Batch records, in-process data, or process monitoring records reveal an unexpected highly variable process and the reason is unknown.
Inconsistent execution of the batch record and manufacturing instructions or operator workarounds (possible indication of poor process design or training).
Control measures do not appear to align with raw development data (e.g., important parameters or material attributes that impact CQAs are not being monitored or measured at the appropriate frequency).
Sampling and monitoring plans for Stage 2 process validation (e.g., process qualification) are not justified or are insufficient based on raw development data.
The data justifying critical process parameters are inadequate.
Review completed studies in the process validation lifecycle for related drugs to evaluate the firm’s capabilities and procedures. Interviewing key employees, such as the lead validation engineer, may be helpful in assessing a firm's ability to implement a sound process and control strategy. List deficiencies in these studies on Form FDA 483, and advise the firm that appropriate corrections must be completed before commercial distribution of the first batch.
If unable to provide sufficient process validation lifecycle coverage, state as such in the inspection report. Divisions should cover these processes during the next surveillance or postapproval inspection.
ORA and CDER review of information may overlap because applicants are being encouraged to share more product and process development information with CDER in accordance with FDA guidance. The investigator should incorporate CDER insights into the inspectional evaluation of the proposed commercial process and should discuss inspectional findings regarding the adequacy of the establishment’s Stage 2 process validation plans (i.e., process performance qualification plans) with OPF. The investigator should discuss process performance qualification plan issues with the firm, document the discussion in the EIR for CDER review, and, when applicable, document pertinent observations on Form FDA 483.

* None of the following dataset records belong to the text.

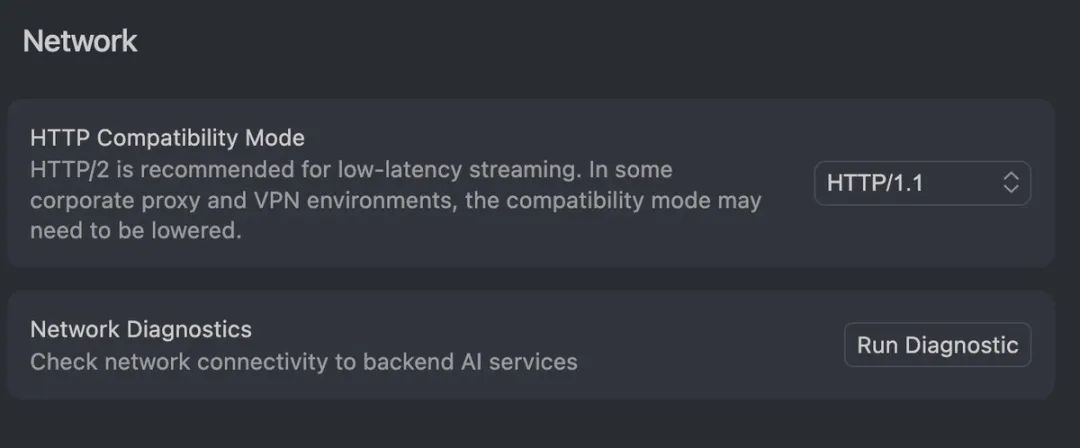Select the Network Diagnostics settings card
The image size is (1080, 448).
(x=531, y=345)
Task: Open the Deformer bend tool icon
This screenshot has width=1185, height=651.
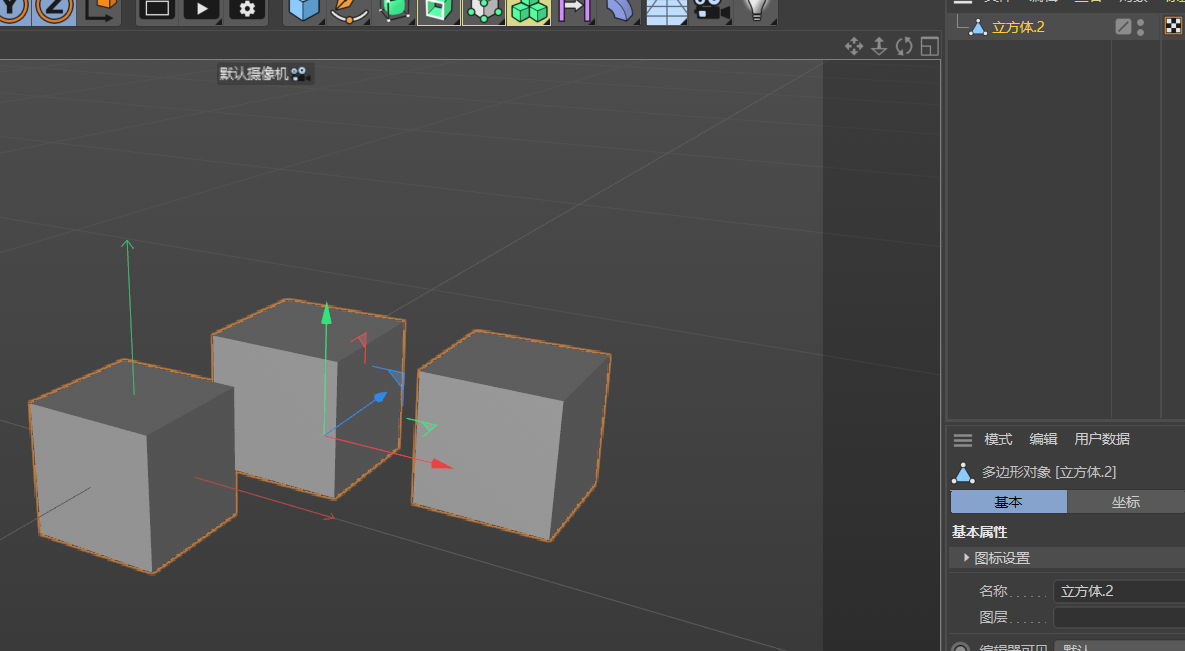Action: (x=621, y=10)
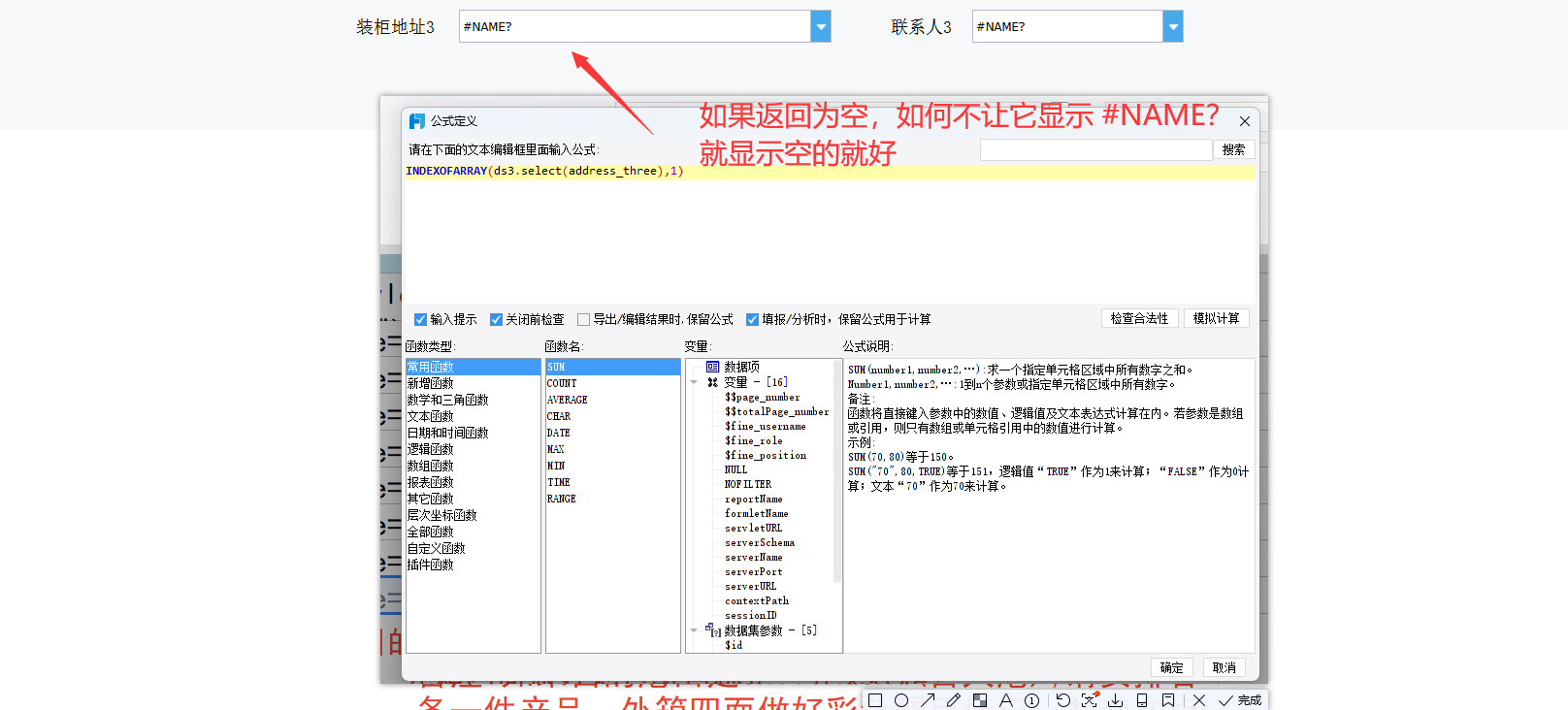Save screenshot with download icon
The height and width of the screenshot is (710, 1568).
point(1116,700)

OPQ requires that certain data be filed to demonstrate that aseptic filling and sterilization processes are validated before approval is granted. OPF’s review of this summary information is complemented by FDA’s on-site inspection of these operations. Evaluating the adequacy of process validation at a facility is critical to ensure implementation of reproducible processes.
The investigator may find that the inspected establishment was not responsible for performing some of the process development activities and studies, and that reports for development studies are not available for inspection. The investigator should collect information about each establishment involved in process development (e.g., name, address, responsible person, work performed). This information should be included in the EIR. The OPF manufacturing assessor will then determine if additional facilities need to be evaluated or inspected.
Related regulations for finished pharmaceuticals: 21 CFR 211.100(a) and 211.110 require developing a well-designed and reproducible process, and 21 CFR 211.22 covers the quality unit’s responsibilities. Aseptic and sterilization processes are required to be validated by 21 CFR 211.113(b) and 211.42.
Related guidance for APIs: Refer to ICH Q7, sections XII.A (Validation Policy) through XII.E (Process Validation Program) for guidance regarding process validation.